Here are notable new grant awards compiled by the Chronicle:
15 Grant Makers
$102.5 million over five years to Native Americans in Philanthropy and the Biodiversity Funders Group to back conservation work led by Indigenous tribes.
The 15 foundations that have signed the Tribal Nations Conservation Pledge so far are the Alaska Conservation Foundation, the Christensen Fund, the Decolonizing Wealth Project, the Doris Duke Foundation, the Gordon and Betty Moore Foundation, the Grousemont Foundation, the J.M. Kaplan Fund, the David and Lucile Packard Foundation, the Resources Legacy Fund, Re:wild, the Walton Family Foundation, the Water Foundation, the Wilburforce Foundation, the William and Flora Hewlett Foundation, and the Wyss Foundation.
Bezos Earth Fund
$34.5 million to four nonprofit groups for their efforts to improve greenhouse-gas accounting and develop sustainable food systems.

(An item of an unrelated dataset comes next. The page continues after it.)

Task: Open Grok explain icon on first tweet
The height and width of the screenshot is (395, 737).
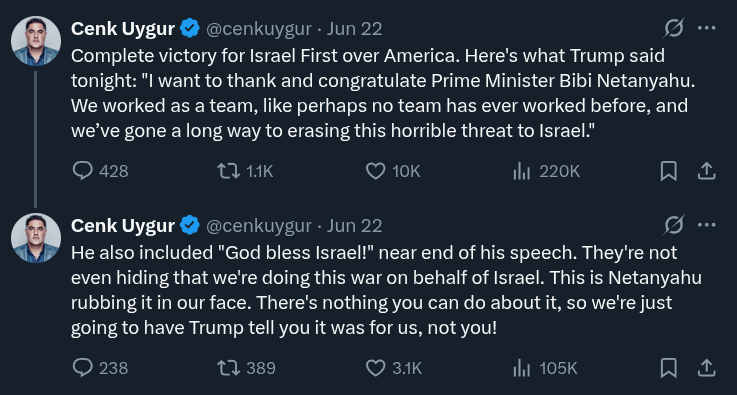Action: tap(674, 28)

The grants are $9.9 million to CDP to update its systems to make climate data publicly available; $9.9 million to Cornell University’s College of Agriculture and Life Sciences to back a project that will use GPS tracking on livestock animals and expand grazing areas without decimating forests; $9.3 million to the GHG Protocol to improve reporting of greenhouse gases; and $5.5 million to the Good Food Institute to develop protein alternatives to conventional meat.
Leona M. and Harry B. Helmsley Charitable Trust
$26.4 million to improve access to ultrasound imaging services for both rural and urban residents of Minnesota.
Of the total, $18.3 million will help Minnesota hospitals and health centers purchase 200 new ultrasound imaging devices. The remaining $8.1 million will support training for sonographers and ultrasound technicians through the Minnesota Rural Health Association, the Minnesota State Colleges and Universities in partnership with St. Cloud Technical and Community College’s sonography program, and the Minnesota Academy of Family Physicians Foundation.
Gilead Sciences
$7.6 million through its Toward Health Equity Oncology Grant program to 24 community organizations to reduce barriers to care for patients with breast cancer in the United States.
Mellon Foundation
$5.8 million to the Montpelier Foundation to build a memorial to enslaved people who lived at Montpelier, the Virginia home of President James Madison.
The foundation also gave $3.5 million to Thomas Jefferson’s Monticello to expand its Getting Word African American Oral History Project, a collection of stories that have been passed down to the descendants of the enslaved community at President Thomas Jefferson’s home.
Shubert Organization
$5 million to the Entertainment Community Fund to expand low-cost housing and health care for actors and entertainers at the Samuel J. Friedman Health Center for the Performing Arts, in New York; the Actors Fund Home, in Englewood, N.J.; and the Hollywood Arts Collective, in Los Angeles.
Paul G. Allen Family Foundation
$4 million to six research and conservation projects that focus on protecting diverse ecosystems and at-risk species across the United States.
Builders Initiative
$2.8 million to Florida Atlantic University’s Harbor Branch Oceanographic Institute to establish a queen conch hatchery in Grand Bahama.
Yawkey Foundation
$2.5 million to the Dimock Center to develop a new facility that will serve more than 1,000 people per year who have completed in-patient detox for substance use disorder.
Truist Charitable Fund
$2.2 million to the Coastal Community Foundation to make impact investments in minority-owned small businesses and affordable housing in the coastal South Carolina region.
Bay Area Lyme Foundation
More than $1 million to the University of California at San Francisco to back its Lyme Clinical Trials Center.
T-Mobile
$1 million to the Smithsonian Institution’s National Museum of Natural History for its forthcoming “Cellphone: Unseen Connections” exhibition.
Wareham Development
$1 million over four years to the Berkeley Public Schools Fund to bolster education in science, technology, engineering, and math for students in the Berkeley Unified School District, in California.
New Grant Opportunity
The Comcast NBCUniversal Foundation has committed to award $2.5 million through its NBCUniversal Local Impact Grants, which will give unrestricted cash awards to nonprofit groups that foster storytelling, youth education and empowerment, or community engagement. Organizations must have an annual operating budget of more than $100,000 but less than $1 million and be within the metropolitan areas of Boston, Chicago, Dallas-Fort Worth, Hartford, Los Angeles, Miami-Fort Lauderdale, New York, Philadelphia, San Diego, the San Francisco Bay Area, or Washington, D.C. Applications are due April 21.